All the articles I've seen expect the supply to continue to suppress shipping rates over the next few months.
For the remainder of this year, it looks like slippage (delay in deliveries) may occur as ship buyers want to the orders to be delivered next year so the vessels seem one year newer. Thought it would seem the deliveries will start up again in January, maybe the slippage will give some reprieve.
From this article, http://en.eshiptrading.com/news/d/222/2944/ , it looks like there will around 400 deliveries for the rest of this year. Scrapping, if it stays at the same rate of 1.6 ships per day, should take away 200 of those out of the fleet.
Star bulk probably isn't affected too much for the capes since all but one the capes are chartered at much higher rates well into 2013, 2013, 2014, 2015, and 2021.
The supramax rates for Star Bulk may be hurt as those expire mostly Aug, Sept, Oct coming up. If I remember, Star Bulk said they would lose $1 million per quarter for every $1,000 below a $13,000 daily rate. Since the spot rate is about $9,000, Q4 would lose $4 million according to that formula. Star Bulk previously said they had $40 million in cash.
Into 2013 most of the remaining orderbook should be delivered and new orders have already been heavily subsiding. It looks like it's still a waiting game, though.
Supramax Rates Decline Further On US Drought. This last week, the US drought brought down supramax rates to their lowest level since February to $8,860/day. The USDA estimated that this season’s corn production would decrease by 17% (or 56 million fewer tons of corn) due to the drought affecting US farms. The US exports more than 25% of its corn and the loss of production will further weaken the dry bulk environment.

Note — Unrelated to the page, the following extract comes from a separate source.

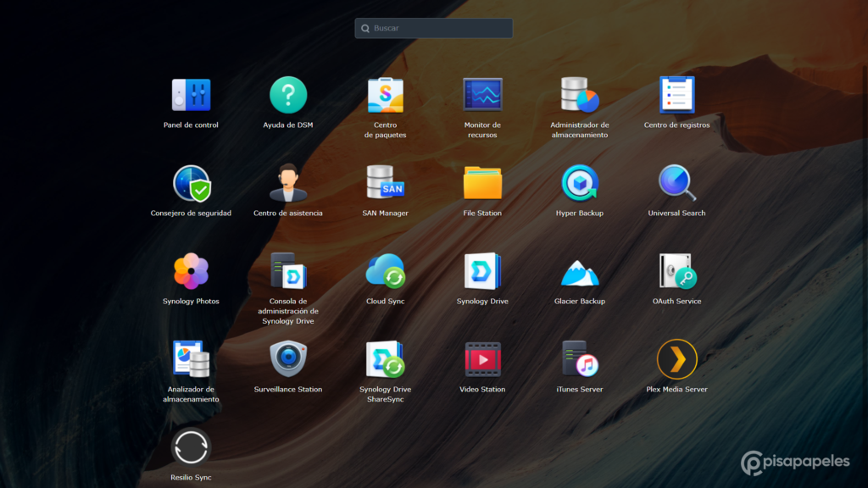Open Centro de registros
The height and width of the screenshot is (488, 868).
click(x=676, y=95)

The author tries to make the case that dry bulk company, Dryships, should be valued based on the BDI. The problem with that thesis is that the BDI is an index of the current rates...while dry shipping companies should be valued on expected future returns. I would say a better proxy would be ship values since they should be bought and sold based on their expected future returns by people who are very familiar with the industry.

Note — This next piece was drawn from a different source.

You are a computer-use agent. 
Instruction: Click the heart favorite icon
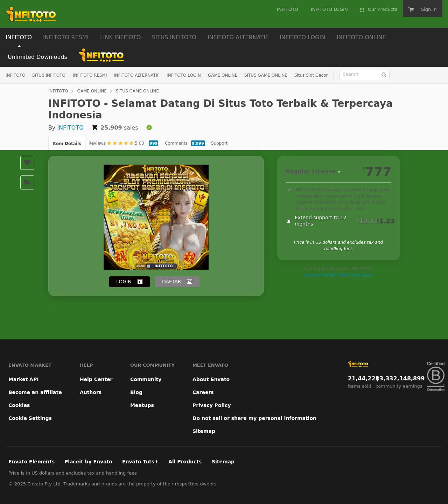click(x=27, y=163)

It's going to get much better at some point. It's just plodding through the mud to get there. With Star Bulk's capes under contract well into the future, those seem good. Star Bulk also has enough cash to take a loss for a while if the supramax rates don't move back up. I'm fairly confident that Star Bulk will be alright...as long as Star Bulk doesn't dilute, it's just a matter of how much lower the price will sink before investors start seeing the glimmer of light at the end of the tunnel.